**Records for the task**:
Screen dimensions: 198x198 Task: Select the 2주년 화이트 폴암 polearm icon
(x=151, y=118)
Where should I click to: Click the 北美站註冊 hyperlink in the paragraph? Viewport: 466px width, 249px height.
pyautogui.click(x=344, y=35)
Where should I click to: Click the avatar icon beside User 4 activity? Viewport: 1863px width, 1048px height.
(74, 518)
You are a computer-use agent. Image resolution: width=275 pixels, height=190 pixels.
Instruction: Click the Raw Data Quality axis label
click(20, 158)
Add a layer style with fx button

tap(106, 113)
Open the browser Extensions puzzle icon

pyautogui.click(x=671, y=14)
...
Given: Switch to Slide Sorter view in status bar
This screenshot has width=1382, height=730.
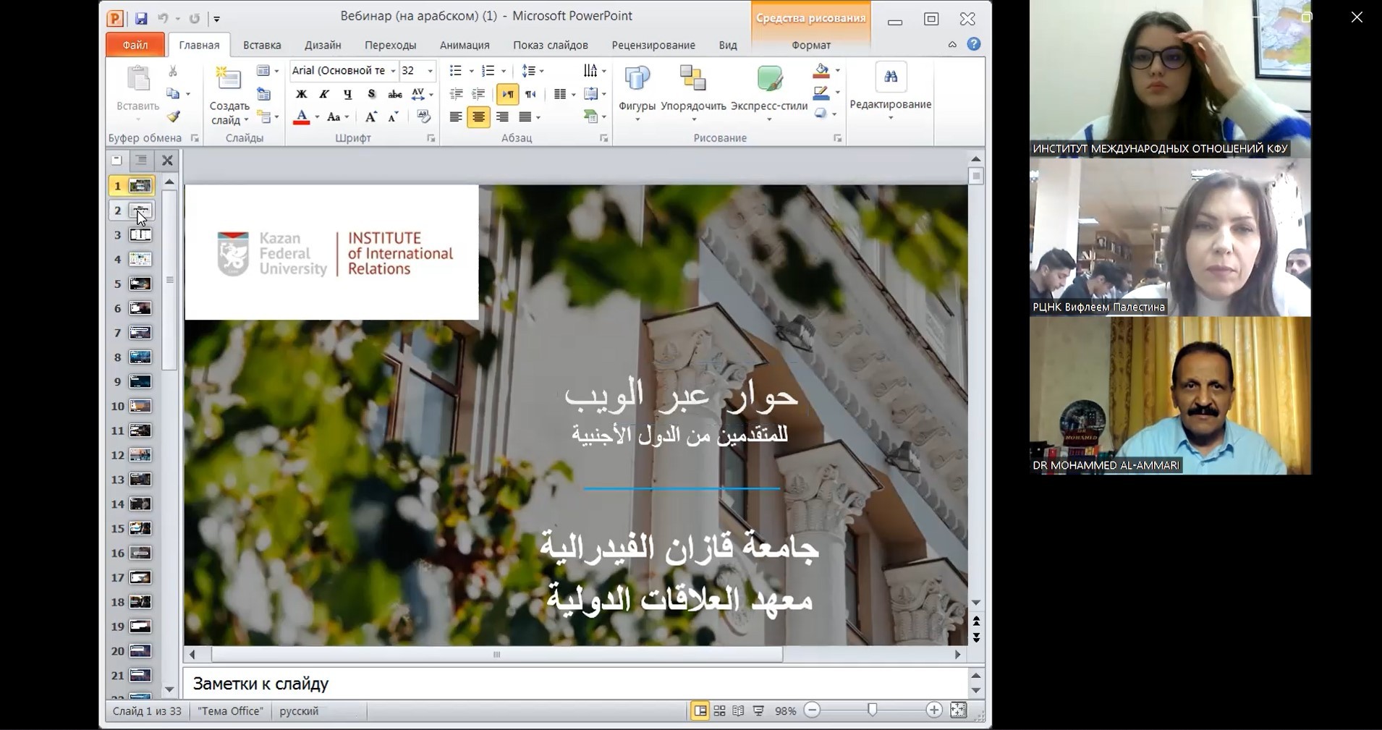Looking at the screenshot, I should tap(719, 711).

**Work to be completed**: Look above for the line that contains "Where should I click to: Click the avatar". Starting there, transcribe every line exactly until you have copied the line that contains "You are a computer-use".

**Result of the task**:
Where should I click to: Click the avatar icon beside User 4 activity? Viewport: 1863px width, 1048px height.
(74, 518)
You are a computer-use agent. Image resolution: width=275 pixels, height=190 pixels.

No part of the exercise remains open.